What exactly is going on here?

Back in 2016, Wired put out an article saying the difference is priorities.

It is indeed true that e-cigs lack the black tar that makes cigarettes so bad for your lungs. But the kind of math that goes into calculating individual health effects doesn’t necessary apply when you’re talking about a group of people. To craft public health policy, you have to ask three questions. 1) How many smokers are trading cigarettes for e-cigs? 2) How many non-smokers are getting addicted to nicotine thanks to e-cigs, whose many candy flavors seem to teenagers? And 3) Which number is bigger?

Because e-cigs are so new, nobody knows the answer. One side will publish an analysis that says one thing, and the other will criticize their statistics. They go back and forth and back and forth. Neither side has enough data to draw irrefutable conclusions.

But neither side is budging—just look at their response to the FDA’s new rule to regulate e-cigarettes as tobacco products. “It makes no sense,” says Michael Siegel, a public health researcher at Boston University, who has been a proponent of e-cigs for harm reduction. “They’re essentially favoring cigarettes over e-cigarettes.” Siegel is referring to a particular quirk of US tobacco regulation: The 2009 Tobacco Control Act grandfathered in all products on the market before 2007, which includes virtually no e-cigarettes. E-cigs will now have to go through an approval process to get to market that old cigarettes did not.

To the other side though, the FDA’s rule is a bare minimum. “All they really do is assert jurisdiction,” says Stanton Glantz, a vocal anti-tobacco advocate who is a professor of medicine at UCSF. “The best evidence that this rule represents a step (albeit small) forward,” he wrote on his blog, “is the fact that Mike Siegel has described it as “‘a disaster for public health.'” Siegel has since responded with a comment on the blog. (Glantz was actually a mentor to Siegel years ago).

(I should probably let all of you know that Stanton Glantz is embroiled in a second sexual harassment scandal. I know I’m biased against him, being a vaper and all, but the dude is a scumbag. Is that an ad hominem to dismiss his anti-vaping arguments? Sure… if you want to say that, then go ahead. I also happen to think that the science out of the UK refutes him pretty definitively, regardless, so I don’t have to engage in an ad hominem against him. But the fact that he’s been accused of sexual harassment twice certainly biases me even more against him.)

And you know… that article by Wired makes a good point. In the UK, health is a national priority. Because they have the NHS, they have a strong monetary incentive to support any and all harm reduction methods they can. In effect, vaping saves them money. In the US, on the other hand, health care is private. Here, money is made on people getting sick. So, smoking makes us money.

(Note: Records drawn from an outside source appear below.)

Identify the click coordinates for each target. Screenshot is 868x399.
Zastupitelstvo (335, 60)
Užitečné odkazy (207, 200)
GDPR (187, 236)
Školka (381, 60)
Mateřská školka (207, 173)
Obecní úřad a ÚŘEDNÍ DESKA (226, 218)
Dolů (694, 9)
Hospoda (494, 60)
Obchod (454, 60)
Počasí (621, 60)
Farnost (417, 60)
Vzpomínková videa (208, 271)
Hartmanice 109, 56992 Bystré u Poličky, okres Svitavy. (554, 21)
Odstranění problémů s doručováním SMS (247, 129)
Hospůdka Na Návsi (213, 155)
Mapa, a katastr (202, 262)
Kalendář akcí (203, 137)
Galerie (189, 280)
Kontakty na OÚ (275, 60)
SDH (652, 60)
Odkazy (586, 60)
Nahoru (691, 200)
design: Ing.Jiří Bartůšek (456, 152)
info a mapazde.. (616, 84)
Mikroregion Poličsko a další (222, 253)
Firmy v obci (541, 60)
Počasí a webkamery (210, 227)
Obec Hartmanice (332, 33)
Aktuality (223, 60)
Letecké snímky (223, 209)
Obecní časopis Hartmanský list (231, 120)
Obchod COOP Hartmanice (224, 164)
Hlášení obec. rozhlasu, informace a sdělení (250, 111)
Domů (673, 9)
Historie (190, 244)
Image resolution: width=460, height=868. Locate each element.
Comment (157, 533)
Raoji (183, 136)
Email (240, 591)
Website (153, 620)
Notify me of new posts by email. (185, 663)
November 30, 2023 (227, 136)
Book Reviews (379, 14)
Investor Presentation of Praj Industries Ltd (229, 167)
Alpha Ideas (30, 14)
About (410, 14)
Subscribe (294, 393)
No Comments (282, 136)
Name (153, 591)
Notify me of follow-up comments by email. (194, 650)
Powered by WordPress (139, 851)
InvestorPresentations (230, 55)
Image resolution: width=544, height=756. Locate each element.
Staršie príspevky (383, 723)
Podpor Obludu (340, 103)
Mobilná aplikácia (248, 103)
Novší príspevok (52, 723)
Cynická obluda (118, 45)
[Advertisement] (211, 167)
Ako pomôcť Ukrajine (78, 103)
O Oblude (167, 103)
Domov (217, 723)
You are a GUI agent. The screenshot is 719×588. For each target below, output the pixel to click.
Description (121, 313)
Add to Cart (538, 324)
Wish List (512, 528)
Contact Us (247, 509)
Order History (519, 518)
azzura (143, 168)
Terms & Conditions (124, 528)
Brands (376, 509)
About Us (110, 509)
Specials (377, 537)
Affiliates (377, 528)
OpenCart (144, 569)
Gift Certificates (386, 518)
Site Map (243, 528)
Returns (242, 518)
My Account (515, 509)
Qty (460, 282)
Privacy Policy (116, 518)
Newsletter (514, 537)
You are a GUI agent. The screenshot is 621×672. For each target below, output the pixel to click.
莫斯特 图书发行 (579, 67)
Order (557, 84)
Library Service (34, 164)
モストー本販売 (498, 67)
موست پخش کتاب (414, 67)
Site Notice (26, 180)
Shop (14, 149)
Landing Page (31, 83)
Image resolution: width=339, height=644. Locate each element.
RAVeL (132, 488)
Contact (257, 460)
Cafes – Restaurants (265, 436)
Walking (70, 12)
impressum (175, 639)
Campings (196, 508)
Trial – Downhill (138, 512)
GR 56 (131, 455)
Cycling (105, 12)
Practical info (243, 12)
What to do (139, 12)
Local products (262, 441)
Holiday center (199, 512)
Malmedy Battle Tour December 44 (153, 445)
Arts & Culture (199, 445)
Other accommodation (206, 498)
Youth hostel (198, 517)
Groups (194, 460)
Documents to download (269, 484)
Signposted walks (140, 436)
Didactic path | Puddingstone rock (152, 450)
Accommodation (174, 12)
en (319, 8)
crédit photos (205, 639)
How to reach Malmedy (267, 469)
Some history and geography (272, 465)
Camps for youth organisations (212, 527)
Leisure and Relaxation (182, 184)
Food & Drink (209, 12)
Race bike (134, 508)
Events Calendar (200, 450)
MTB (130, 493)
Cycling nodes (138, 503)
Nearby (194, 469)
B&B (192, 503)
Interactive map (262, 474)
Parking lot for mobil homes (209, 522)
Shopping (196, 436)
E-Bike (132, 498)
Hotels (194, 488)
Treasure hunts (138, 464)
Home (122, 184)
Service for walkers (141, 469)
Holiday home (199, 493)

So we’re not going to be so supportive of harm reduction.

In the end, as I’ve already stated in this very post, and will always state… we don’t know the long-term effects of vaping yet. So yes, it could turn out to be… well… not safe. However, what we do know, and what I am 100% convinced of, is that no matter how you look at it, electronic cigarettes are much safer than analog cigarettes. What I also personally know is that I would still be smoking an average of 2.5 packs a day if not for electronic cigarettes. I breathe better, I sleep easier, and… recently… I gave up nicotine itself entirely, all thanks to electronic cigarettes.

Yes, we should be cautious. Yes, regulation should exist. But electronic cigarettes have real benefits with regard to harm reduction and smoking cessation. We in the US ignore that at our own peril. I know that, if you follow me in any measure, you’ll realize that I’m repeating myself… I’m becoming a broken record.

But I will continue to be a broken record about this until the US catches up with the rest of the world. No one, and I do mean no one, has claimed that electronic cigarettes are safe. The claim, backed up by science, has always been that they are safer than analog cigarettes, and that they are a very good method of cessation and harm reduction.